Citing Whetstine, our court of appeals held that use of a hand by the defendant in committing the sex crime was included in the definition of “sex act” under section 702.17. State v. Mueller, 344 N.W.2d 262, 267 (Iowa App.1983). The statutory definition now also specifies use of a hand in committing a sex act. These interpretations and the present wording of section 702.17 clearly indicate that the term “sex act” would embrace a defendant’s use of a condom or glove because that would constitute use of artificial sexual organs or substitutes. See id.
In fashioning its remedy of fairness for applying the definition of “sex act” to future factual situations, the majority has left judging in favor of legislating. A sex crime will now be determined by what third parties perceive as a touching regardless of the amount of intervening clothing or the perception of the victim. The “viewed objectively” standard would be for the purpose of determining whether the defendant’s act was sexual in nature. At the same time a lack of sexual motivation would not necessarily bar a finding of “sexual in nature.” The majority provides a list, formulated as a guide in determining whether a sexual nature was the gravamen of what occurred. Nothing in the definition of “sex act” in section 702.17 in any way suggests that the legislature intended an outreach of this sort.

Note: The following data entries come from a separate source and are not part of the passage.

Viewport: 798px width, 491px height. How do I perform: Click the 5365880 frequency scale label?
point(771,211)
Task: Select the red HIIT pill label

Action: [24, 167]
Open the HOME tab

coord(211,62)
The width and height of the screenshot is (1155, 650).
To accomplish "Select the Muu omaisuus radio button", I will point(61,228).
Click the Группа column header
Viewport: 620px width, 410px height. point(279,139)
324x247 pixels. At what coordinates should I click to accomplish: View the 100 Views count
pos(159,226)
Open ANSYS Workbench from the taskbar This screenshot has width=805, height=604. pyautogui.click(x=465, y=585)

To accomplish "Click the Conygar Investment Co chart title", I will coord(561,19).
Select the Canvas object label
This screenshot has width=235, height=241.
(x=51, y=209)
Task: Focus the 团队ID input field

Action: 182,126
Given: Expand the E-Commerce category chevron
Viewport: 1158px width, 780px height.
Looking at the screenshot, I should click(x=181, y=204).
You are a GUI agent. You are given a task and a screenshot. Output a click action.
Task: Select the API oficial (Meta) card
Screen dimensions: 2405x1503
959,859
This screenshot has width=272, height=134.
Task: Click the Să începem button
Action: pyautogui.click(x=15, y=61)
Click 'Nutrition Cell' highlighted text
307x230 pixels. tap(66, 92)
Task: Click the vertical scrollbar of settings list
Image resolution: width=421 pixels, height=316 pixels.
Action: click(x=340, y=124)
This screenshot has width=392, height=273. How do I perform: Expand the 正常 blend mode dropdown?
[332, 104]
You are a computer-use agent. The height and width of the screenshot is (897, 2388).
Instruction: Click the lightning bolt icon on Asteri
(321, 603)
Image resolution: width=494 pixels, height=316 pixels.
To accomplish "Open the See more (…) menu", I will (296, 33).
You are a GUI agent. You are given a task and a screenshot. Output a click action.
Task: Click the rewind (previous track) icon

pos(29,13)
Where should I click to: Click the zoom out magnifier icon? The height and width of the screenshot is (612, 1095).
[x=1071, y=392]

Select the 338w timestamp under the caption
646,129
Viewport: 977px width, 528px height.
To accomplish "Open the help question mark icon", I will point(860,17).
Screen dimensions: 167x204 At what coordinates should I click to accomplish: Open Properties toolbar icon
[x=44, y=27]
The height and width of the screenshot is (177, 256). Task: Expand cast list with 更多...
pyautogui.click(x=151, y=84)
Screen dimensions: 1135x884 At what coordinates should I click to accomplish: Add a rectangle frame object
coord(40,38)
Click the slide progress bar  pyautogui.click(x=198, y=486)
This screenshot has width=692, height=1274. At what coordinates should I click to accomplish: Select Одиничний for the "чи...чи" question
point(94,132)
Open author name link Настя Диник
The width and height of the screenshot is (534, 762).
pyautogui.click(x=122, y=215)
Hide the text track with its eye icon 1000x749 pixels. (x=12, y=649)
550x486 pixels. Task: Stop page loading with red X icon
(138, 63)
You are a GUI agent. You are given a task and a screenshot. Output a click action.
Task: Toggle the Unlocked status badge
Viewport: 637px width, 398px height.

By adopting a “case-by-case” basis to determine how much intervening material is necessary before sexual contact is no longer possible, the majority has fogged the distinction between law and fact. The majority pays lip service to the principle of strict statutory construction, yet abjures its application. Instead, common sense is relied on to determine both the meaning of the law and its application. But common sense, an amorphous term itself, is no substitute for a clear statement of what the law prohibits so that juries can apply it to a defendant’s act. It is the responsibility of the judges to clearly state what the law is and thereby what acts are a crime. The jury, as fact finder, then determines whether the defendant did those acts declared unlawful. By mixing the two, as is now approved, juries will be rudderless vessels navigating an uncharted course without compass or lighthouse. Law will oscillate from jury to jury on waves of emotion.
There is a symmetry in law that is important to maintain. It is no less so in interpreting the criminal law. Each part should be preserved for its intended purpose and for its proper application. The majority interpretation does not square with these goals.
By construing “sexual contact” in the broadest sense, no meaningful distinction is left of the legislature’s specification of “penetration of the penis into the vagina or anus” as a sex act. The sexual act of contact with the victim or the victim’s clothing would render purposeless the specification of penetration. The former act would always supplant the latter.
It is also unnecessary and unwise to cast such a large net in interpreting section 702.-17. Other statutes have obvious application to the act committed by this defendant. Sec*461tion 709.8 criminalizes lascivious acts with a child. Indecent contact with a child, criminalized by section 709.12 includes touching the clothing covering the immediate area of the inner thigh, groin, buttock, anus, or breast of the child.
I would reverse this conviction as a matter of law for the reasons stated.